Я получил множество доказательств моей преступной ответственности за их жизни на основании собственных параноических расследований. С объективной точки зрения, это совершенная чепуха, и тем не менее я уверен в том, что это сущая правда благодаря моим почти сверхчеловеческим интеллектуальным возможностям. И потому могу с грустью признаться, что одна за другой кончины моих друзей, последовательно укладывающиеся тонкими слоями "ложных греховных чувствований", в конечном счете образуют своего рода подушку, на которой я сплю ночью сном более свежим и покойным, чем когда-либо.

Смертельный выстрел в Гранаде, поэт злодейской смерти, Федерико Гарсия Лорка

Оле С этим типично испанским восклицанием в Париже я получил известие о смерти Лорки, лучшего друга моей бурной юности. Это восклицание, исторгаемое из биологического нутра любителями боя быков всякий раз, когда матадору удается красивый "пас" или когда зрители подбадривают певца фламенко, я издал в связи со смертью Лорки, продемонстрировав тем самым, как трагична и типична его испанская судьба.

По пять раз в день Лорка говорил о своей смерти. Вечером он не мог лечь спать, пока кто-нибудь из нас не "уложит его в постель". И уже лежа в постели, он опять находил способы до бесконечности продолжать самые трансцендентные беседы обо всей поэзии, какая только была известна в нашем столетии. Почти всегда свои рассуждения он заканчивал разговорами о смерти и главным образом о своей собственной смерти.

Лорка воспевал все, о чем говорил, особенно свое завещание.
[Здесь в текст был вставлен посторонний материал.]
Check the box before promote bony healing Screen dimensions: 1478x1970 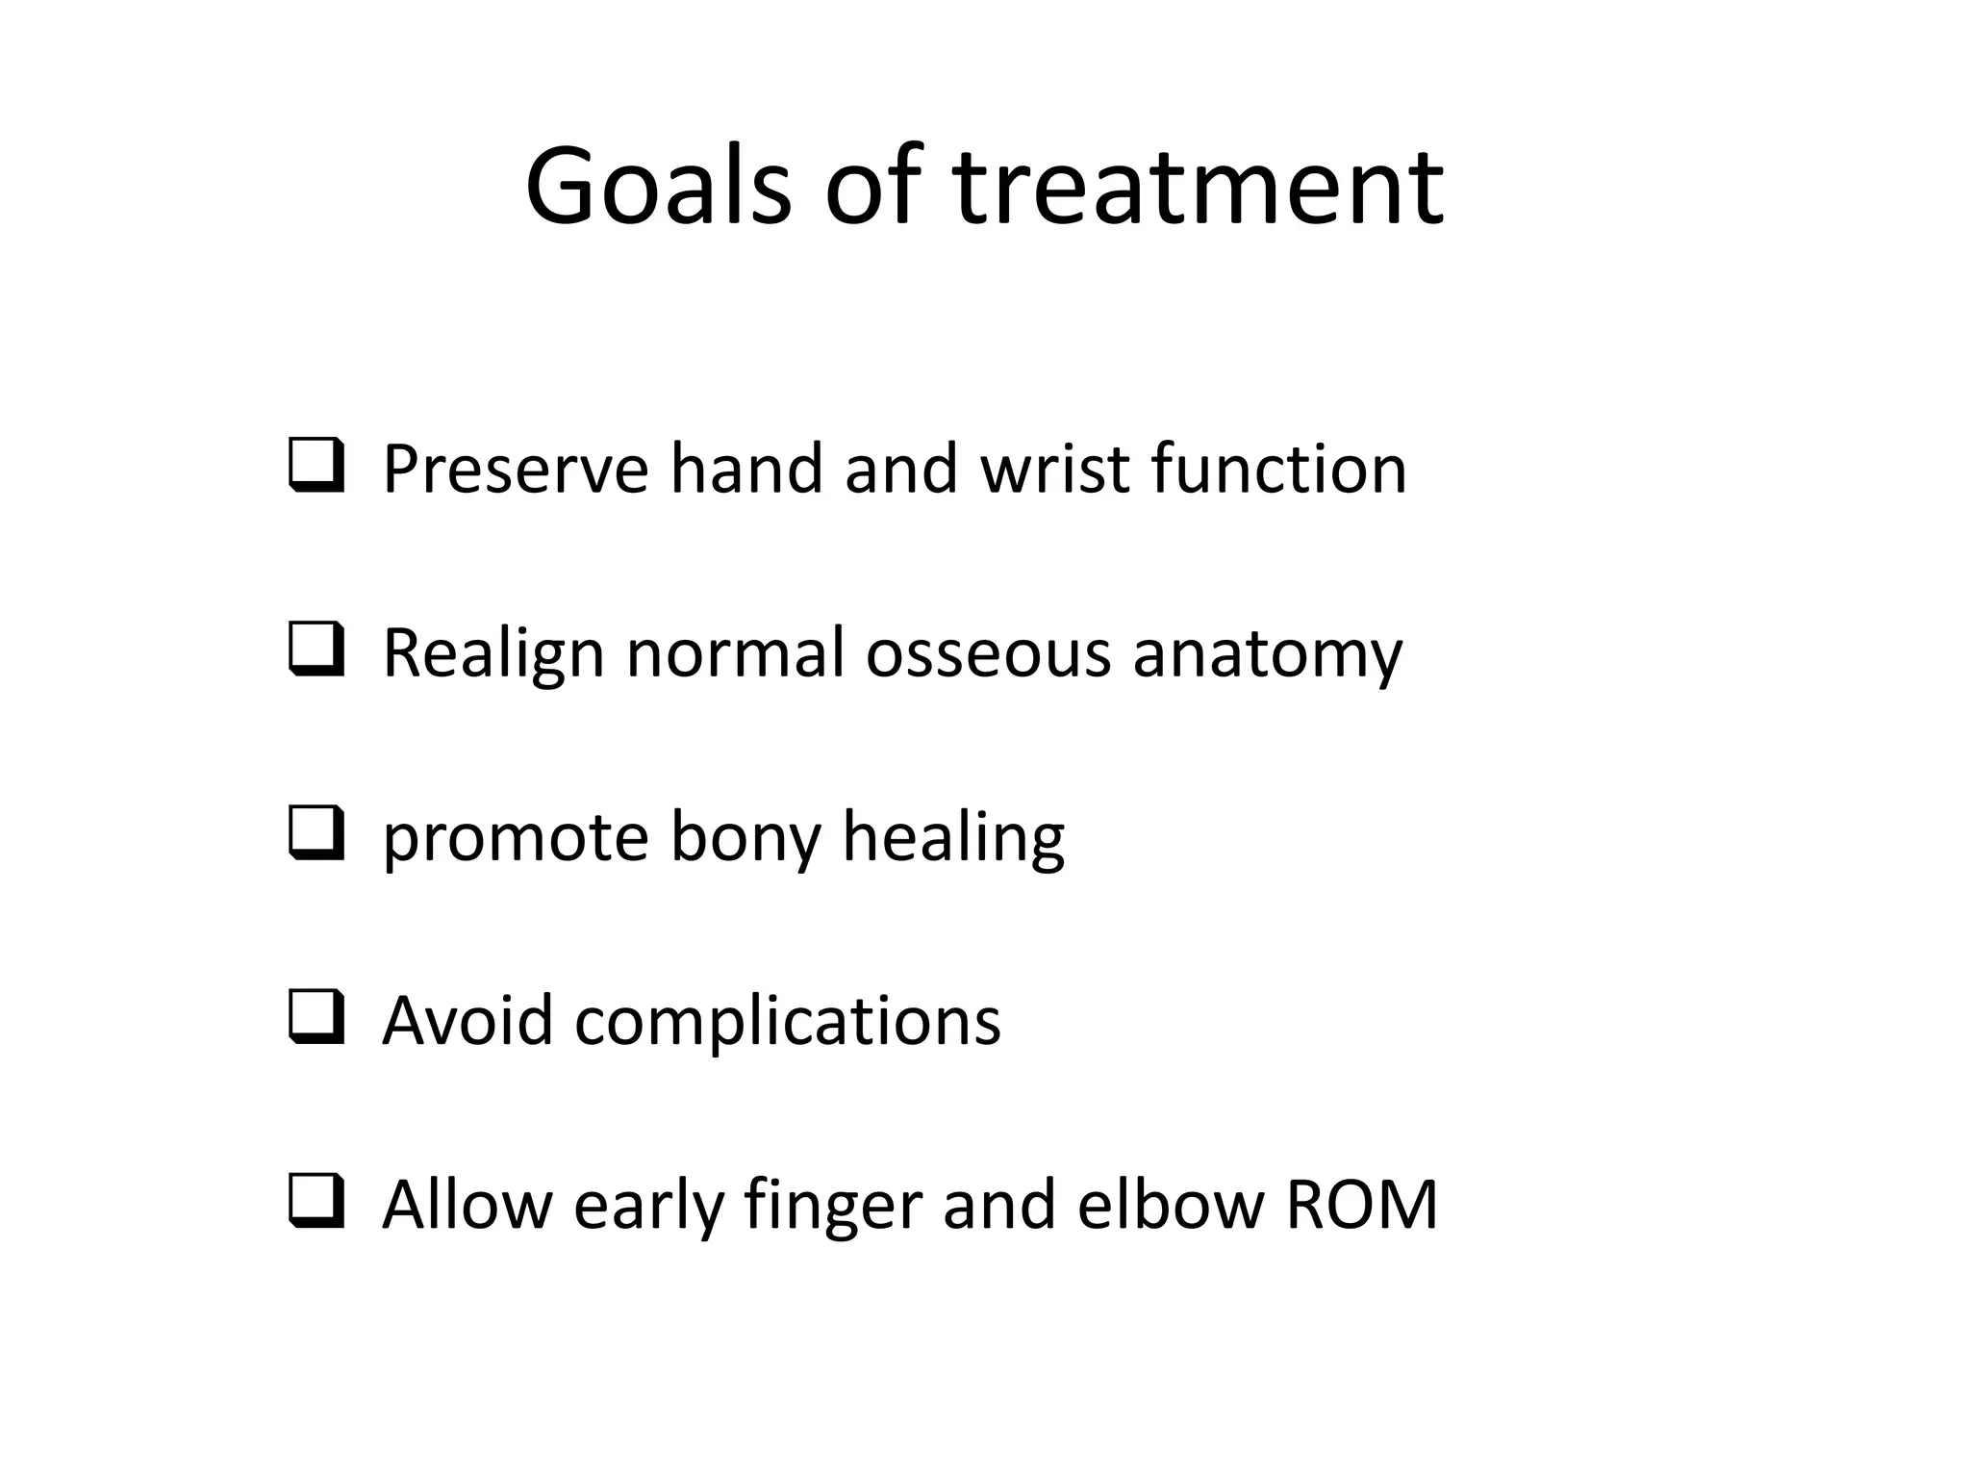[316, 833]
Он проигрывал все, что касалось его смерти. "Смотри,- говорил он, — на что я буду похож, когда умру". При этом он изображал нечто вроде горизонтального балетного номера, имитирующего изломанные движения тела в момент захоронения, когда, как в Гранаде, гроб медленно опускают по крутому склону. Затем он показывал, как его лицо будет выглядеть через несколько дней после смерти. И его черты, не отличавшиеся особым благообразием, вдруг начинали излучать какую-то новую красоту и необычайную привлекательность. И тогда, удовлетворенный впечатлением, произведенным на нас, он начинал улыбаться, испытывая чувство триумфа при виде состояния зрителей.